▶ _PAGE TEXT_:

········

Felt the wind from their coats as they tried to waft it away.
And heard their ringing protests.
This stuff’s for them. Get it away.
But the dust didn't care.
It hadn't got time to listen to their stories.
It feared to question its own privileged place in the world.
And refused to stand aside.
So, it did its work.
It coated their hands. And then their faces.
They were standing there like skeletons, then one by one they turned around.
They looked at me!
Like I was the traitor. Like I was the one who'd made it.
I held up my hand to show them.
Hoping they would see what it'd done to me.
Hoping now, they'd understand.
But instead I saw just staring faces.
And one by one they went away
Part 2 by Philip J Connolly
There is another dust.
Human beings are a mix of dust and water.
We are two thirds dust and one third water.
The miracle is that we are dust and water in the act of doing; actively using tools, talking, walking, collaborating, thinking, being unique and so on.
Miracles beget miracles.
We have organs like our appendixes or tonsils that belong to earlier periods of our evolutionary history but we also have aspects of our bodies that may be connected with our recuperative powers.
Recuperative powers for our challenges.

········

▶ _REQUIRED ACTIONS_:
**1)** In the dust piece above, rewrite the section that begins "There is another dust" as a short bulleted list that keeps its main facts.
**2)** According to the dust piece above, what share of a human being is water?
**3)** Pick up the dust piece after its final sentence, "Recuperative powers for our challenges," and carry it forward in the same voice.

▶ _DATA FOR ANALYSIS_:
········

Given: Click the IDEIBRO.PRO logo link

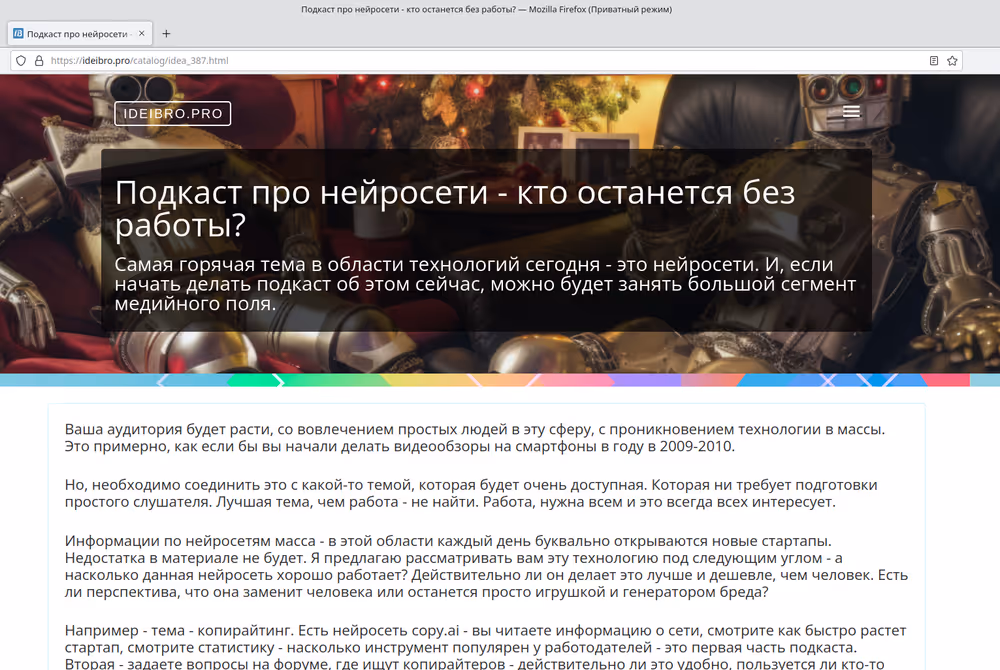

········

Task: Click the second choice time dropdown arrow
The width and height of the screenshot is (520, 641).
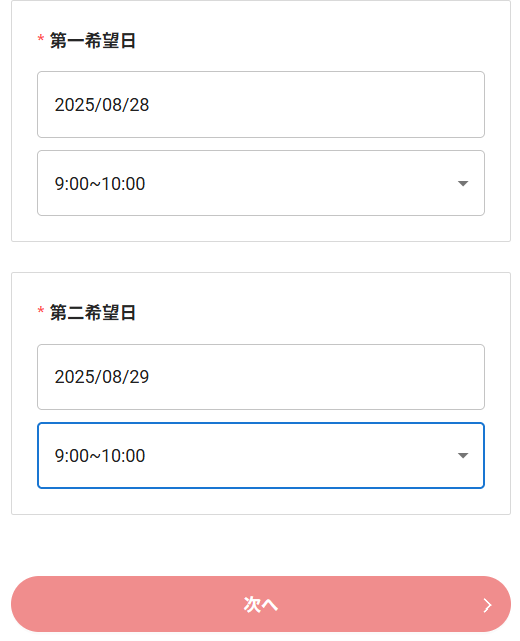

········

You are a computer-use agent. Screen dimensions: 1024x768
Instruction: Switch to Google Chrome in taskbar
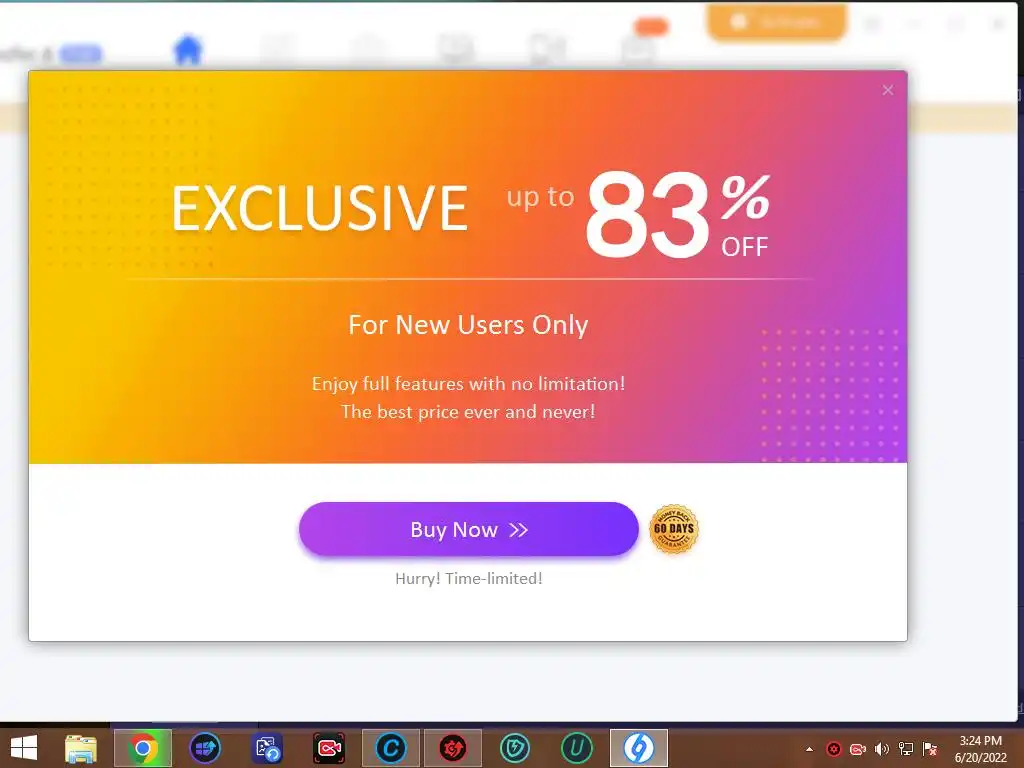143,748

········

▶ _RESPONSES TO THE EXERCISE_:
**1)**
- Human beings are a mix of dust and water: two thirds dust and one third water.
- The miracle is that we are dust and water in action: using tools, talking, walking, collaborating, thinking and being unique.
- Miracles beget miracles.
- Some organs, such as the appendix or tonsils, belong to earlier periods of our evolution.
- Other aspects of our bodies may be connected with recuperative powers for our challenges.

**2)** One third.

**3)**
We have skills such as echolocation, hibernation and neuroplasticity that we don’t even understand the reasons for.
Why do we emit light?
Why do we have a kirlian aura?
Why do we only use a fraction of our brain power?
We don’t yet know.
We do know from John Gribbin and others that dust, the solid matter that our bodies are made from originates as the debris from exploding stars.
Stars that have cooled and oxidised.
In effect we are all recycled stars.
There is no need to doubt ourselves: we already have star qualities.
Could we begin to exchange the stigma dust for stardust mixed with the cooling waters of humility?
Seek and ye shall find.
On the basis of our body size we should live the same length of time as a horse, about twenty-five years.
The reason we typically live three to four times longer is due to our resilience.
Resilience sums our ability to find adaptation techniques or coping strategies in response to shocks to our systems such as our bodily systems.
Could we begin to break the stranglehold of stigma by identifying not with our disabilities but by the adaptations and coping techniques we uncover, learn or enhance in response to our disabilities.
Could the national disability strategy currently in preparation progress this approach?
How?
Firstly it could cut through the dichotomy between being a fully adjusted disabled person winning medals in the Invictus Games and being the disabled person in trauma and recognise most disabled people are in between these poles, on a journey of recuperation or rehabilitation. They may recognise the concept of the everyday hero, the joy of small triumphs that may be mundane to the outsider but significant to the disabled person who has accomplished them. Stop the unique inspiration stuff and support the aspiration ambitions underpinned by natural resilience that can be both boosted and bolstered.
Then what?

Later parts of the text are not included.